Su corta pero intensa filmografía (apenas tres largometrajes y algunos “guiones”), a la que se había dado por destruida hasta su aparición a principios de los noventa (rescatada gracias a las investigaciones de Pablo Pérez y Javier Hernández), se nos revela como una obra sin precedentes y precursora de un cierto cine independiente/amateur, que se desarrolló con fuerza a finales de los sesenta y donde convergen, desde posiciones muy diferentes, una larga lista de autores, hoy la mayoría injustamente olvidados, como Adolfo Arrieta, Pere Portabella, Javier Aguirre, Antonio Padrós, Carles Santos, José María Nunes, Carles Durán, Antonio Artero, Joaquim Jordà, Llorenç Soler, Gonzalo Suarez, Paulino Viota, etc.; que intentaban, desde estas vías alternativas a los circuitos comerciales, hacer frente a la férrea dictadura y la censura cinematográfica. Se trataba, en definitiva, de unir fuerzas en una lucha contra la ideología dominante y represiva, a través de la exploración de nuevos caminos en expresión fílmica, de forma similar a como se estaban desarrollando en otros países en ese momento.

Es en ese contexto de finales de los 60 – de fervor revolucionario impregnado del espíritu de (lo que se llamó) Mayo del 68 – donde hace su aparición cinematográfica Antonio Maenza. El lobby contra el cordero (1967-68), su opera prima, se propone como un film verdaderamente revolucionario en el sentido más amplio del término (no sólo ideológico sino también formal).

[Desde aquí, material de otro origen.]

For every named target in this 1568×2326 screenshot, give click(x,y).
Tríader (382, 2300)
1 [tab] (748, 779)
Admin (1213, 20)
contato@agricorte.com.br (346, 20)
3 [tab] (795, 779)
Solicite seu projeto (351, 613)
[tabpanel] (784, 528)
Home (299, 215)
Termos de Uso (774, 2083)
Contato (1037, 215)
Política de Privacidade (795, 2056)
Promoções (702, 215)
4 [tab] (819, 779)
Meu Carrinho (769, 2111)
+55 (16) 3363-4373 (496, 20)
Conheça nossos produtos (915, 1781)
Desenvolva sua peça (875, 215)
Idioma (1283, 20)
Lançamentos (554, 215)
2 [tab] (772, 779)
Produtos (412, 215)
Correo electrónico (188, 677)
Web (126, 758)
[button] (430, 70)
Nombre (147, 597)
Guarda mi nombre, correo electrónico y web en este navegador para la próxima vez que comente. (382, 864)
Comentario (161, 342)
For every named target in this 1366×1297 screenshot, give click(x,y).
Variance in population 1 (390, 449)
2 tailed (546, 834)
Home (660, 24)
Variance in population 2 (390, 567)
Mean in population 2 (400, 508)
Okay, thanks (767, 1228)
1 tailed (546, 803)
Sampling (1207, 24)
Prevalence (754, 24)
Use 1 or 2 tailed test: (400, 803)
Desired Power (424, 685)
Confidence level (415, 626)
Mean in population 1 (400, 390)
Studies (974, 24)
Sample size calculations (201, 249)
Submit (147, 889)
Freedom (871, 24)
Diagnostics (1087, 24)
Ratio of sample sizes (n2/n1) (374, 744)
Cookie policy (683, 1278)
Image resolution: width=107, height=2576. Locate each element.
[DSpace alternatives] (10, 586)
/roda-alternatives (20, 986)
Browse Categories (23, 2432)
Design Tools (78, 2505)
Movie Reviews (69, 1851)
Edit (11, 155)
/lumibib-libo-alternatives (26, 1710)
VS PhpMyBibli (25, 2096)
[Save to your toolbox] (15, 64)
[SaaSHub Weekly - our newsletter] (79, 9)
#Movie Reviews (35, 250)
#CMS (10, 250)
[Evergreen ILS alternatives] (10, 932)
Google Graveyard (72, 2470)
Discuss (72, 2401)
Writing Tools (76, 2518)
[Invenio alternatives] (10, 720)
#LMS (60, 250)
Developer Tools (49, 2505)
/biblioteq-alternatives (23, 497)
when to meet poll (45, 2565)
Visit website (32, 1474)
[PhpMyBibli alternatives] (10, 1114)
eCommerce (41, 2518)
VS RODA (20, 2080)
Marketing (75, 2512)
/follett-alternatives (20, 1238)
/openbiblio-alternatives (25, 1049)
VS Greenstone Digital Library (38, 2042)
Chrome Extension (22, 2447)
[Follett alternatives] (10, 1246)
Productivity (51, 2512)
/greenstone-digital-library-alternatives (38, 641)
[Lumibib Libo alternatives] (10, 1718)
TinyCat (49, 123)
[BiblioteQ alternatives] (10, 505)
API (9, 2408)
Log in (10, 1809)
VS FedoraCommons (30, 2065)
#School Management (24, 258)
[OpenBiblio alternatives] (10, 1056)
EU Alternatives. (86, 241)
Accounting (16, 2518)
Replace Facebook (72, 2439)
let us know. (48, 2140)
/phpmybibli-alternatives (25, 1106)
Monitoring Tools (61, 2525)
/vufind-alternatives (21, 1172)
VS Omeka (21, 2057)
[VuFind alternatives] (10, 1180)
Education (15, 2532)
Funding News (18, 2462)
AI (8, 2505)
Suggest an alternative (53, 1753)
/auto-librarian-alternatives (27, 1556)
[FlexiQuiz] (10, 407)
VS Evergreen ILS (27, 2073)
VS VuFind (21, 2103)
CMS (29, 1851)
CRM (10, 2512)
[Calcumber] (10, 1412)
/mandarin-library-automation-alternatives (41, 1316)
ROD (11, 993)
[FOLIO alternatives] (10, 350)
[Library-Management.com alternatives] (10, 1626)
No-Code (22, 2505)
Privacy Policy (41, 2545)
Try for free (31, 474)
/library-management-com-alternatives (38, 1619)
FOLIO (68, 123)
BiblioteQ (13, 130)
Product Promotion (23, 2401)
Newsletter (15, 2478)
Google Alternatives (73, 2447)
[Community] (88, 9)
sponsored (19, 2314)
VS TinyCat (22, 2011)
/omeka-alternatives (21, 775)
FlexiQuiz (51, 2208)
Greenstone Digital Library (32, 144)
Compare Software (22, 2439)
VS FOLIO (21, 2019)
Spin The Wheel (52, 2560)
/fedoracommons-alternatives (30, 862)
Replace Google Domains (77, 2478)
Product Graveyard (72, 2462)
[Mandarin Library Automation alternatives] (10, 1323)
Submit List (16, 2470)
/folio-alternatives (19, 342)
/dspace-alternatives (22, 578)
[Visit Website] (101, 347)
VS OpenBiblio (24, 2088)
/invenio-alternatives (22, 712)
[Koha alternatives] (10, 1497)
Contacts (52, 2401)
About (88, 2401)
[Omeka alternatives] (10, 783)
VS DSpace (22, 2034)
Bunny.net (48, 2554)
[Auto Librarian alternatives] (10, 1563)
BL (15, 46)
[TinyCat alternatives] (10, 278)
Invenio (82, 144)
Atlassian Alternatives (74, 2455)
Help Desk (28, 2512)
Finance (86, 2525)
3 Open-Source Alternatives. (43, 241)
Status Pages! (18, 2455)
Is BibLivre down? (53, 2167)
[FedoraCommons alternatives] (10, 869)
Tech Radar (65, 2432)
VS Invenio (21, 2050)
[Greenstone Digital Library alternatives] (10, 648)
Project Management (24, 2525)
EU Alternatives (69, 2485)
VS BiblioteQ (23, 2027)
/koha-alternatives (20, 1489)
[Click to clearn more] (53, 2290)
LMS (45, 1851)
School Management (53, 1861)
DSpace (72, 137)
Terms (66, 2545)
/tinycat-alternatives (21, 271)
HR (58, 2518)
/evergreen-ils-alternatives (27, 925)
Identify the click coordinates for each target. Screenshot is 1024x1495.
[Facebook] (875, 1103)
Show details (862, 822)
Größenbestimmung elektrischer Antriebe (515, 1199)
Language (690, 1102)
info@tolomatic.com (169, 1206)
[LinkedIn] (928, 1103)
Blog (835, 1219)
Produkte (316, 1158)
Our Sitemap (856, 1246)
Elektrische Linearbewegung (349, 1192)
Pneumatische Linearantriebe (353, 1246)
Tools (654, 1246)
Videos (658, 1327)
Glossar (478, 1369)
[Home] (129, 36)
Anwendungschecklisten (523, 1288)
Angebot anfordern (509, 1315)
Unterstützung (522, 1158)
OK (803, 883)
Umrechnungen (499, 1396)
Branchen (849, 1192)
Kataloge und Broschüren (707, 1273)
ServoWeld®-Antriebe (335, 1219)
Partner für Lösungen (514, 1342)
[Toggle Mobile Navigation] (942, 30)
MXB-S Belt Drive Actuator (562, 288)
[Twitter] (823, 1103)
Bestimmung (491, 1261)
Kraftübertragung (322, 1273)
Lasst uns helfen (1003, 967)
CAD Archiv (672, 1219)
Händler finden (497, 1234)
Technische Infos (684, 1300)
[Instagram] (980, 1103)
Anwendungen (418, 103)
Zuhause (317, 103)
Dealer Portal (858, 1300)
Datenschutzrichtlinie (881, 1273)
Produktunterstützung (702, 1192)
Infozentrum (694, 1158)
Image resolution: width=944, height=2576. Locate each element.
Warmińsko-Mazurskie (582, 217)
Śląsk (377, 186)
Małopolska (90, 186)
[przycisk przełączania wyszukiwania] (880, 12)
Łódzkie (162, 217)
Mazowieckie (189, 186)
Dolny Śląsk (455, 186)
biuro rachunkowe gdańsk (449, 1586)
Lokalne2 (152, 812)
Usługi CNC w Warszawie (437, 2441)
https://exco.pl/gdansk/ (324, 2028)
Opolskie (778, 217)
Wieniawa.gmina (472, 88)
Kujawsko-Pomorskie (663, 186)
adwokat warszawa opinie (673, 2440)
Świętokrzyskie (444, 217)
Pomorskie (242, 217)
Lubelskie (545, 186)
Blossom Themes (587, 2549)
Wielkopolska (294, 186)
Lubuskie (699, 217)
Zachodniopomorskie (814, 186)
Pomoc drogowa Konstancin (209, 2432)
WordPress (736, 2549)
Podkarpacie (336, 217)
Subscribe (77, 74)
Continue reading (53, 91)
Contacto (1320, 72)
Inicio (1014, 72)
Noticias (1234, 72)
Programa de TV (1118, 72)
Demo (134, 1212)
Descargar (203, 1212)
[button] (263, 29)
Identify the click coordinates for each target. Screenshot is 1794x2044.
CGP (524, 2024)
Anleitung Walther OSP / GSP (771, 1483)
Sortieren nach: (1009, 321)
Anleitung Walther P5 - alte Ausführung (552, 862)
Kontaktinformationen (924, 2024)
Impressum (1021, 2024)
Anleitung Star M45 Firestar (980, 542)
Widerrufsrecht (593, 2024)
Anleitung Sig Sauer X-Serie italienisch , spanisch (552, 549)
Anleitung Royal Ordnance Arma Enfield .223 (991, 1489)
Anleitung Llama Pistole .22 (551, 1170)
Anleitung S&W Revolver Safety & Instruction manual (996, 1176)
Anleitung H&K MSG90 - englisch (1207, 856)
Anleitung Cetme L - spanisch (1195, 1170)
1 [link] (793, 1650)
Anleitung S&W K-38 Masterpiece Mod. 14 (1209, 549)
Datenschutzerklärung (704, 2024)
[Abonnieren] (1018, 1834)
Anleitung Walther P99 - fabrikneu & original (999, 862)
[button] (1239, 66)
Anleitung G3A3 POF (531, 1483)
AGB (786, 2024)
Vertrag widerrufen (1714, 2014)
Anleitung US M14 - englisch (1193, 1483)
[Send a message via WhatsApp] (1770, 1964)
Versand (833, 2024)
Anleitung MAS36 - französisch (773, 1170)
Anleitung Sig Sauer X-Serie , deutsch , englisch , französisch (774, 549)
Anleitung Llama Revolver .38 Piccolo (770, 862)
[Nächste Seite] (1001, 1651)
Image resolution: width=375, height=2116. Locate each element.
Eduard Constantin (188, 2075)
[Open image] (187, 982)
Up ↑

Maenza se deja llevar por un verdadero delirio narrativo de acumulaciones ininteligibles, donde pierde todo su sentido intentar encontrar causas y efectos. Un complejo entramado que reúne desde la liturgia simbólica del sacrificio del cordero a reflexiones metacinematográficas y políticas, pasando por lo que podríamos llamar una especie de “documento de la época” (manifestaciones estudiantiles, todo tipo de referencia a la cultura de masa, etc.).

El film se construye como si se tratase de una escritura automática, en consonancia con el espíritu Surrealista y Dada; en especial Maenza parece querer emular de alguna manera las pautas de construcción (de acciones acumulativas) de Un chien andalou (Luis Buñuel, 1929): una acción sucede a otra de forma aparentemente fortuita y sin ninguna relación de causa-efecto. Así, el guión de partida (Händelequia) se elabora con elementos extraídos del entorno del autor (como viñetas de tebeos, anuncios publicitarios, fotografías) que se van ensamblado unos con otros. Este carácter heterogéneo del proyecto tiene como resultado una destrucción completa de la lógica de la continuidad del cine dominante, demoliendo de un solo golpe nociones fundamentales como el raccord y por tanto la sutura, sumiendo al espectador en un total desconcierto.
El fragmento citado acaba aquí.